On 27 September 2017, Wishnutama received an award in Best Digital Talent category for the sub category of Digital Business Leader by Bubu Awards. NET. CJ's official website was listed as a nominee in Best Website category for the sub category News and Entertainment. He was selected to receive an award from Ideafest 2017 x Samsung Galaxy Note8 for Indonesia's Influential Person in Creative Industry (October 2017).

=== Awards ===

- Indonesia Youngster Inc. by SWA Magazine
- Best CEO by SWA Magazine in 2010
- The Best Chief Strategy Execution Officer Across All Industries by Tempo Media Group
- The Winner of 2016 Strategy-Into-Performance Execution Excellence (SPEX2) Awards
- In 2023, Wishnutama Kusubandio was bestowed the Bintang Mahaputera Nararya (‘Star of Mahaputera’), one of Indonesia’s highest national honors, by the president of the Republic of Indonesia

== Indonesian National Television Association (ATVNI) ==
Wishnutama is also listed as a chairman of the board of ATVNI (Asosiasi Televisi Nasional Indonesia), which was officially launched on 10 September 2017. Three national television media; PT Cipta Megaswara Televisi (Kompas TV), PT Net Mediatama Televisi (NET.), and PT Metropolitan Televisindo (RTV) signed the establishment of the Indonesian National Television Association (ATVNI).
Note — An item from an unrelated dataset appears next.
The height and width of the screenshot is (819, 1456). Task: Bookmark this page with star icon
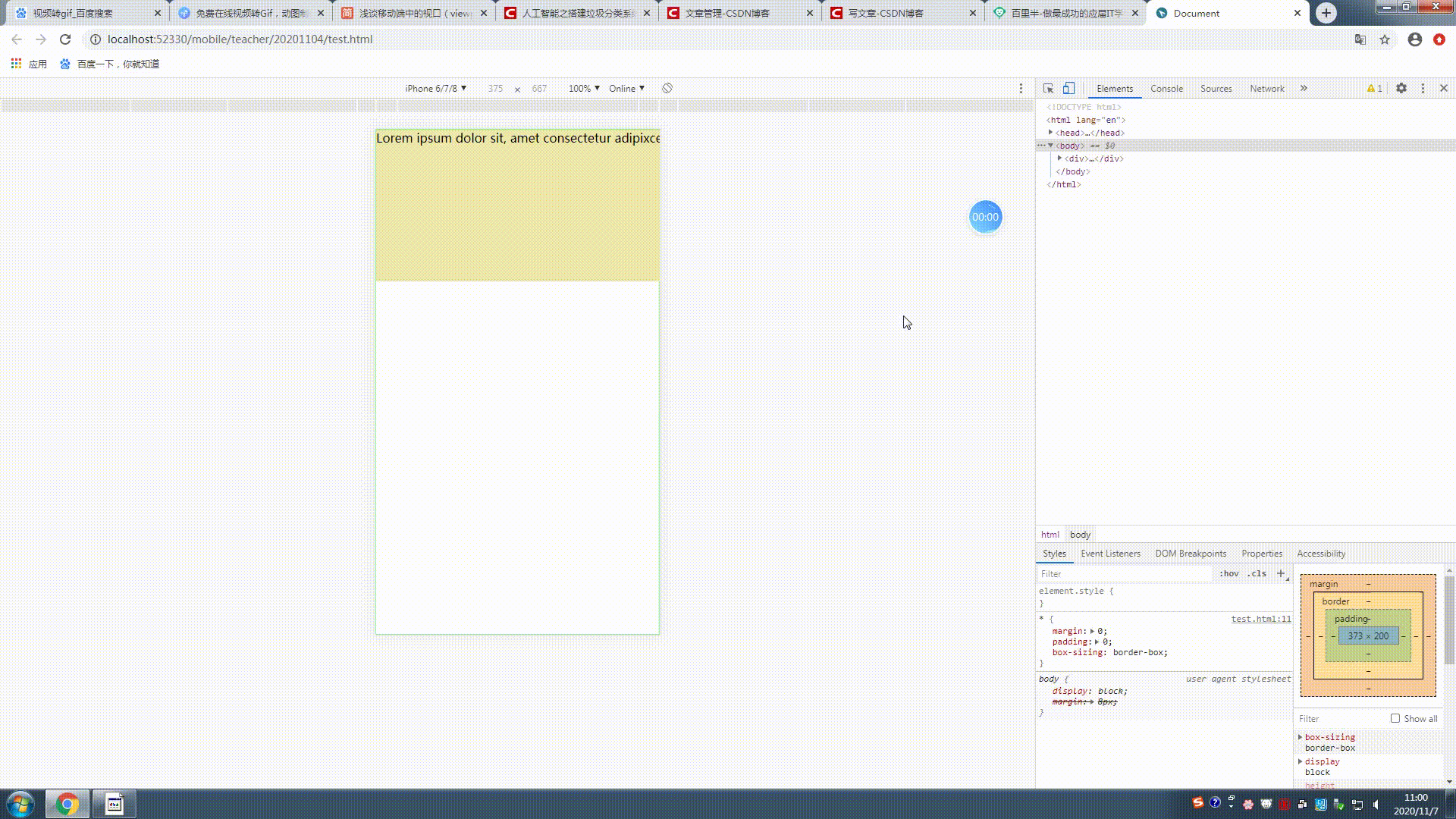click(x=1385, y=39)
ATVNI aims to provide more open information that led to the birth of content that is not educational and can not be accounted for.

ATVNI is established by the deed number 59 dated 25 August 2017 and taking Edward Suharjo Wiryomartani as the notary. ATVNI has a main purpose to be independent as well as to provide the objective information to audiences and avoid the interests of SARA, pornography, and uphold the social, legal, and moral norms.
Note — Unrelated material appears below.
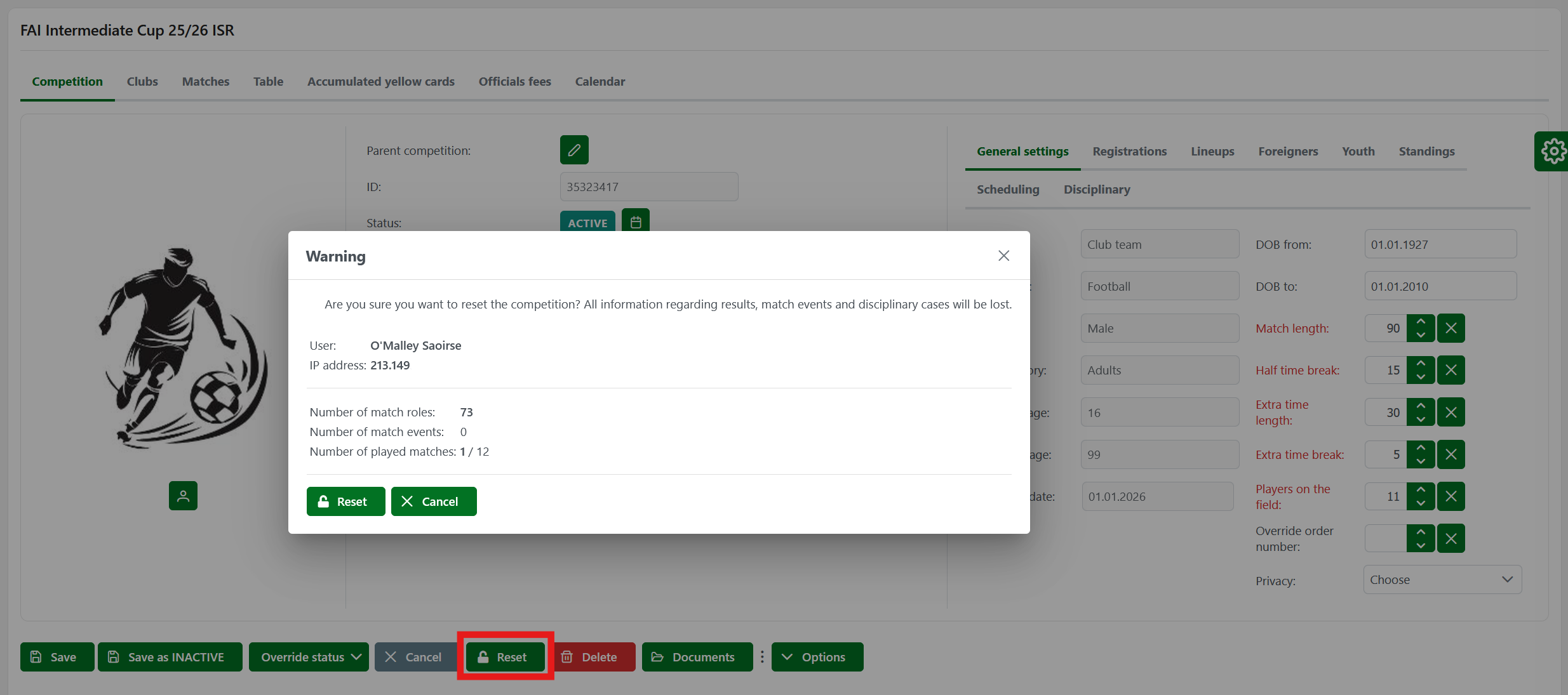Click the person icon below the competition logo
Viewport: 1568px width, 695px height.
point(183,496)
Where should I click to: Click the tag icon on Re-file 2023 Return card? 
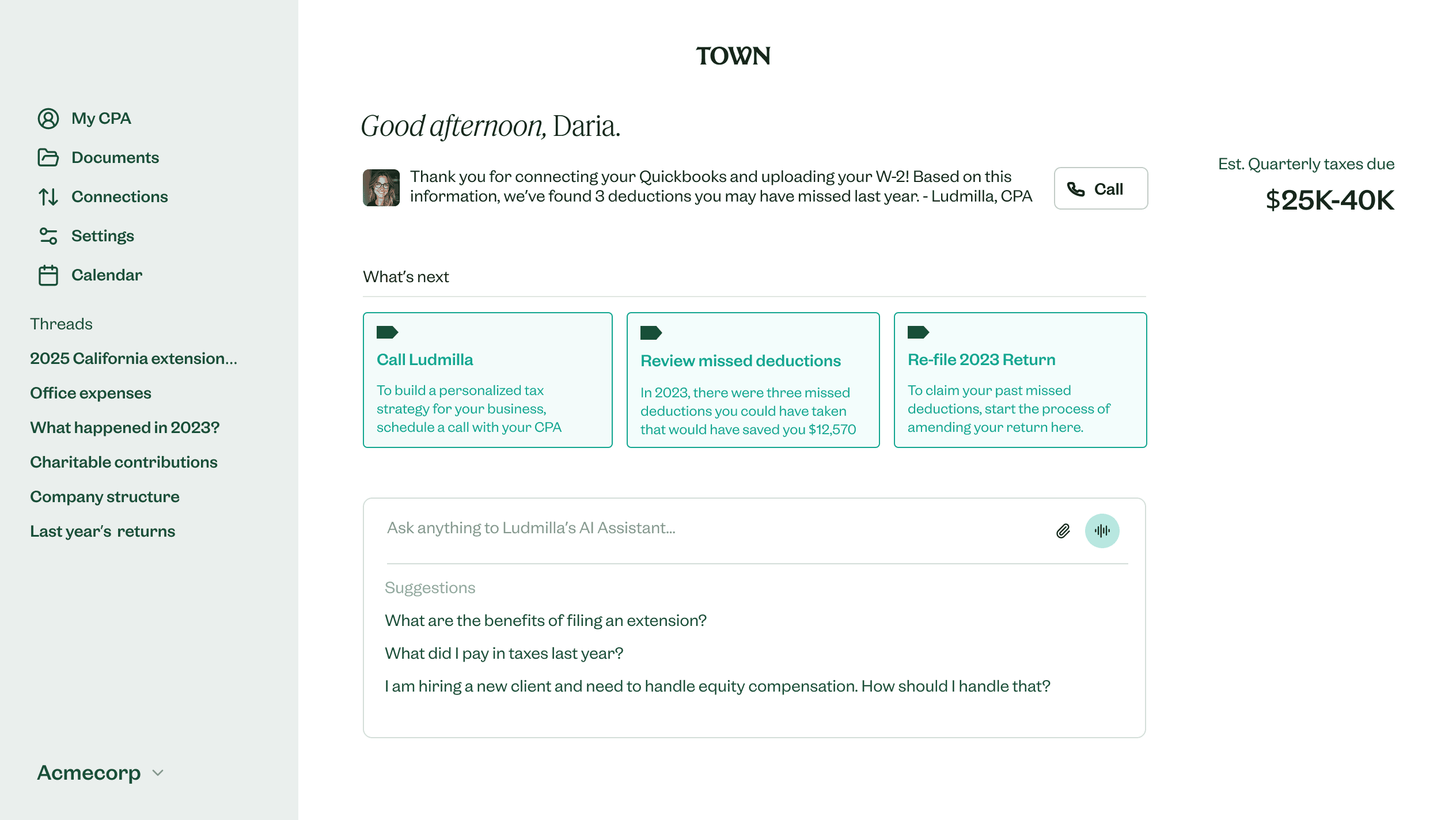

Beside Wishnutama, the committee also consists of Mochmad Riyanto as General Secretary, Yonatan Stefanus Palulungan as treasurer, Satrio as supervisory board, Charlie Kasim as vice president supervisory, and Azuan Syahril as a member of supervisory board.

== Personal life ==
On 20 September 2015, he married actress and presenter Gista Putri. In his leisure time, he formed a band called Soulful Corp. He is also passionate about photography.